• 22/12/2019 00:00

Lo que el viento se llevó

En casa nos quedan aún los destrozos, la humillación, el dolor de aquella infame y devastadora invasión que jamás podrá ser justificada”. Hoy, 30 años después, sigo pensando igual.

Artículo que escribí sobre el final de la visita de George Bush a Panamá, treinta meses después de que ordenara la invasión del 20 de diciembre de 1989. Dije: “Poco, muy poco de lo que sucedió entre el 9 y el 11 de junio de 1992 me tomó por sorpresa”.

Lo sucedido me recordó la novela “Crónica de una muerte anunciada”, de García Márquez y se me ocurre que hubiera podido titular este escrito “Crónica de un fracaso anunciado”.

Una serie de hechos indicaban claramente que esta historia no iba a tener un final feliz. No debió ser visita para besitos, bailoteo y banderitas norteamericanas regaladas para ondearlas al paso del invasor.

Supongo que el deseo de algunos de que la visita de George Bush fuera un éxito, muy comprensible por cierto, porque “favor con favor se paga”, no les permitió medir con objetividad que muchísimos panameños no estaban emocionalmente preparados para quedarse de brazos cruzados ante la presencia insultante de quien les revive el inmenso dolor de la invasión.

**Datos proporcionados**

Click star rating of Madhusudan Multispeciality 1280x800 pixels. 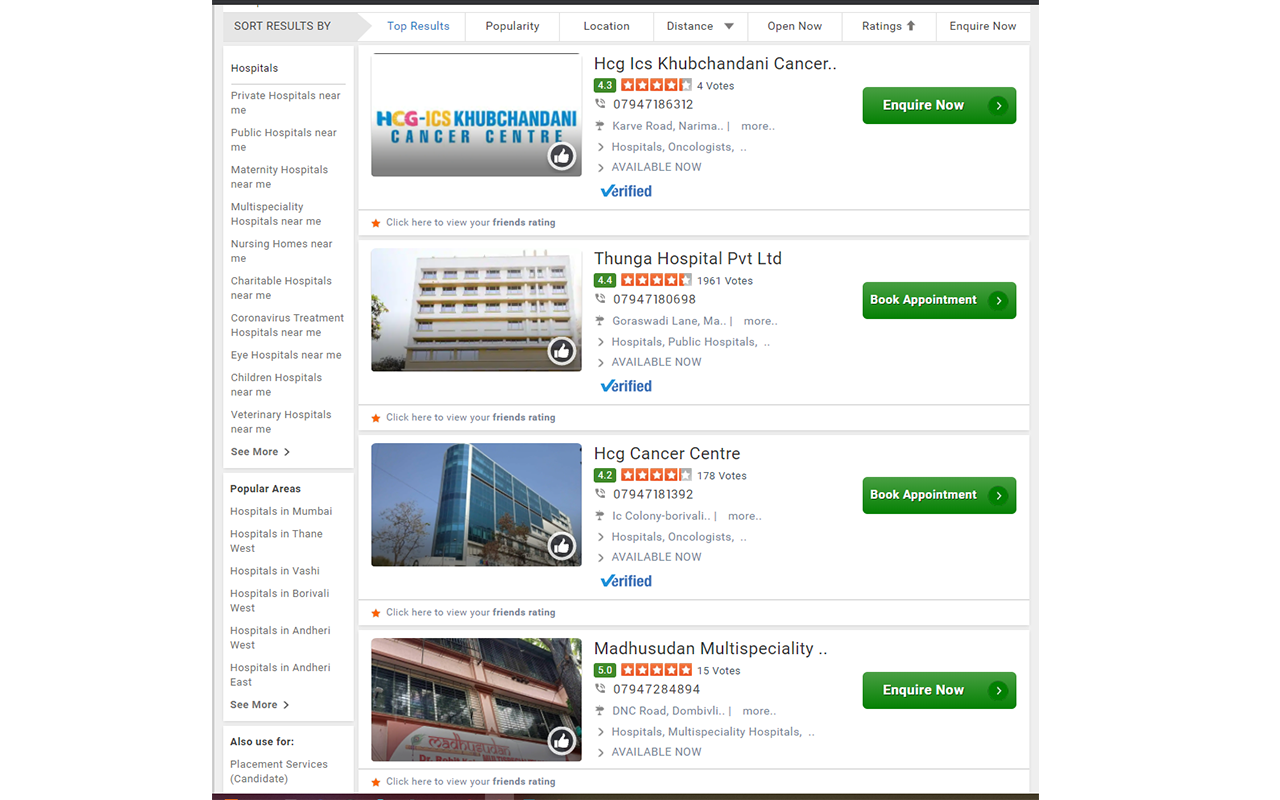(656, 670)
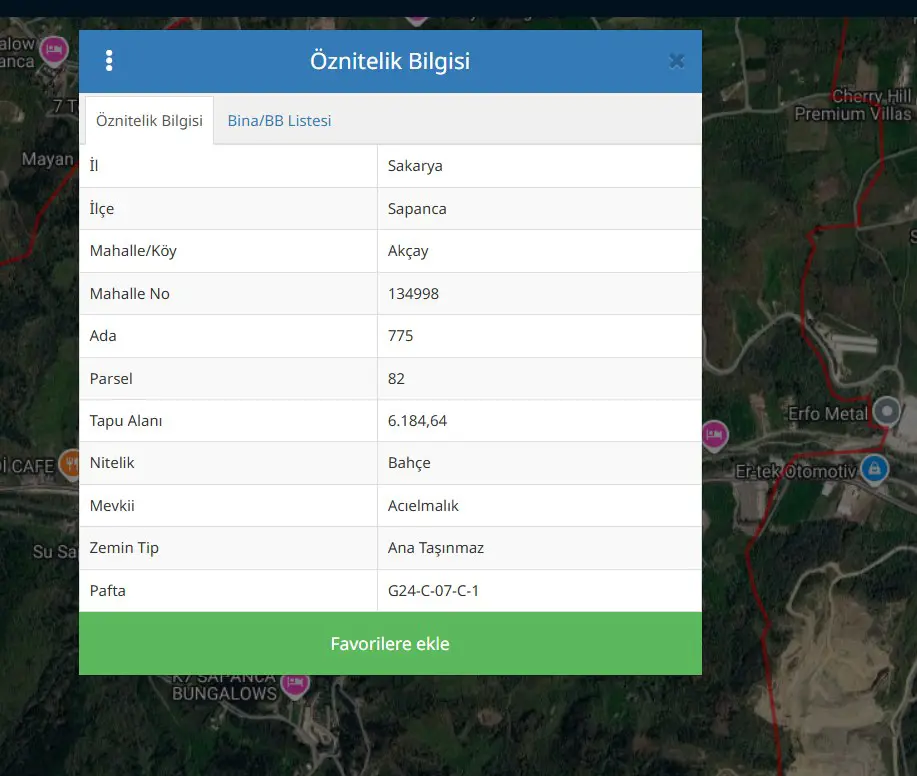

**Consigna del ejercicio**
Reanuda el artículo sobre la visita de George Bush a Panamá en 1992 y continúalo a partir de su última oración.

**Resultado**
Como era de esperarse, salieron a la calle a protestar los que generalmente lo hacen: estudiantes, sindicalistas, grupos de izquierda, norieguistas, activistas políticos de oposición. Nos quedamos en casa o en la oficina los que cómodamente protestamos en tertulias domésticas o por teléfono.

Esta visita inoportuna era buena ocasión para nuestro gobernante dejarle saber que, aunque agradecido por llevarse a Noriega, el daño tan enorme que nos hicieron superaba por mucho la satisfacción de ellos; era la única oportunidad que se nos presentaba para nuestro gobierno “amarrarle la cara”; para hablarle de “tú a tú” aunque fuera por un ratito; para reclamarle que a dos años y medio de la cruenta e innecesaria invasión se habían hecho los suecos en cuanto a ¡por lo menos! resarcirnos por los daños materiales que nos causaron.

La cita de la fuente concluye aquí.